**Collected data entries:**
=== Section Start ===
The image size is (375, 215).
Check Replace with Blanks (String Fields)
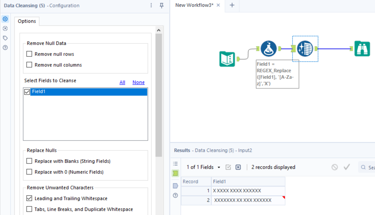29,161
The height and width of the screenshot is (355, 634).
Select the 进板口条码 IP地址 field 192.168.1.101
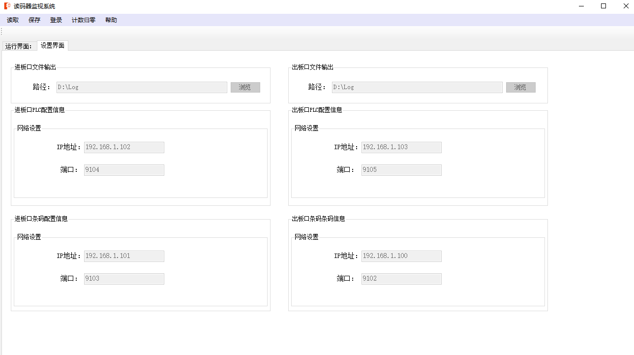[x=124, y=256]
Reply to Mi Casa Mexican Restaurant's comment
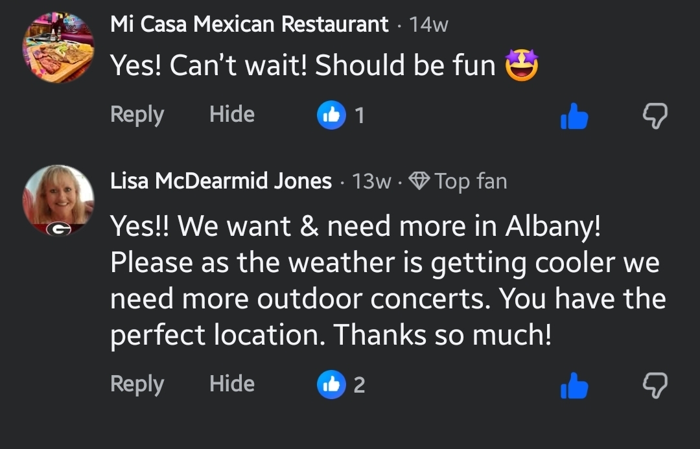This screenshot has height=449, width=700. tap(137, 115)
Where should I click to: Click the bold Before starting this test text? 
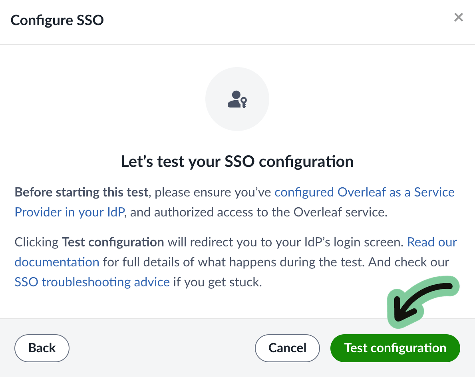(81, 192)
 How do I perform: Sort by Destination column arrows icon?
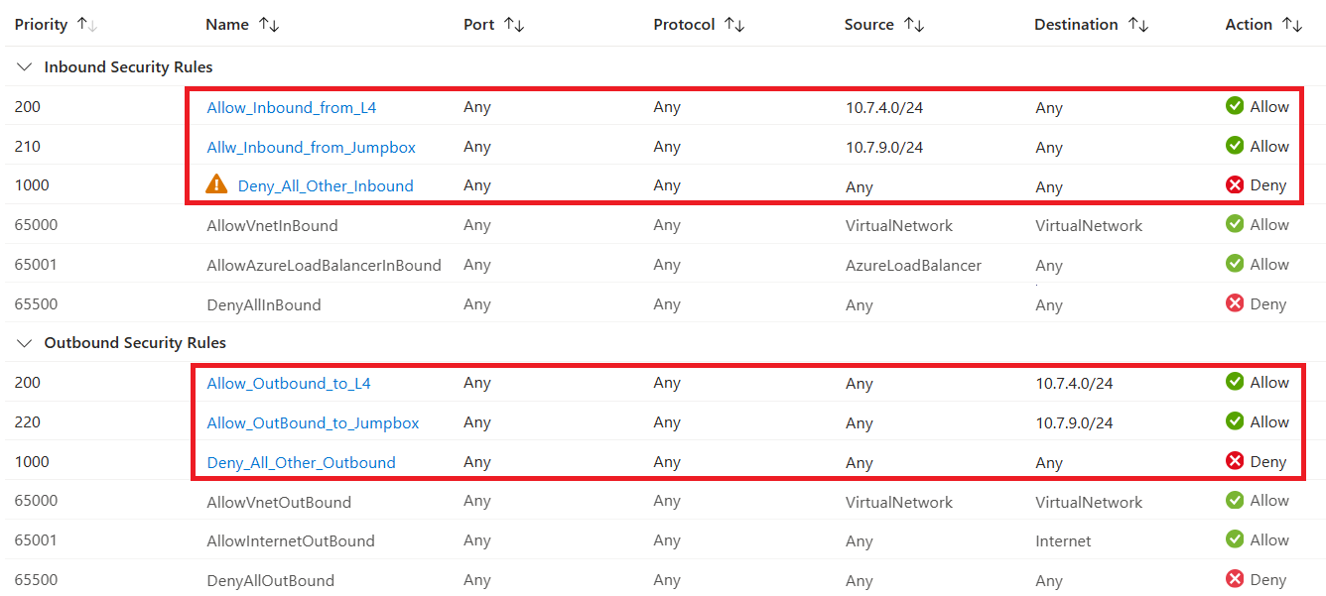(x=1137, y=25)
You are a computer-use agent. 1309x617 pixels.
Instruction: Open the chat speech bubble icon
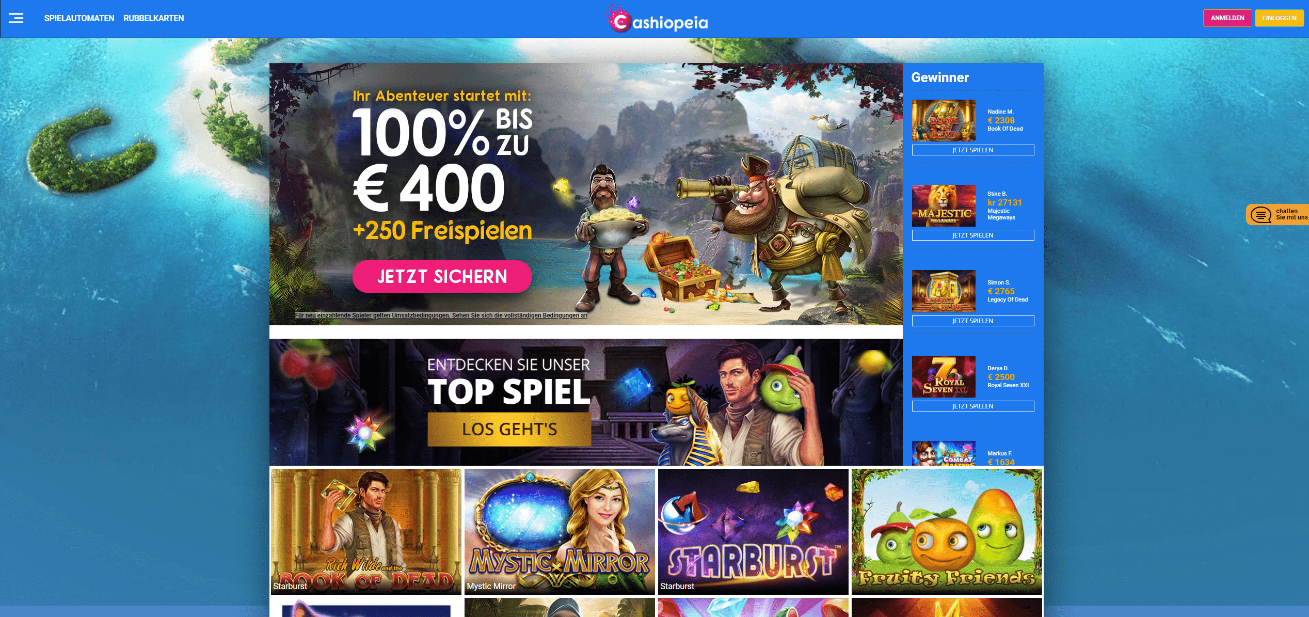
=== Section End ===
**Task statement:**
Reproduce the lines of the data that run from the one containing "You are a computer-use" to the final line, both included, exactly as they appear and without the pictures.

**Solution to this problem:**
You are a computer-use agent. 1309x617 pixels.
Instruction: Open the chat speech bubble icon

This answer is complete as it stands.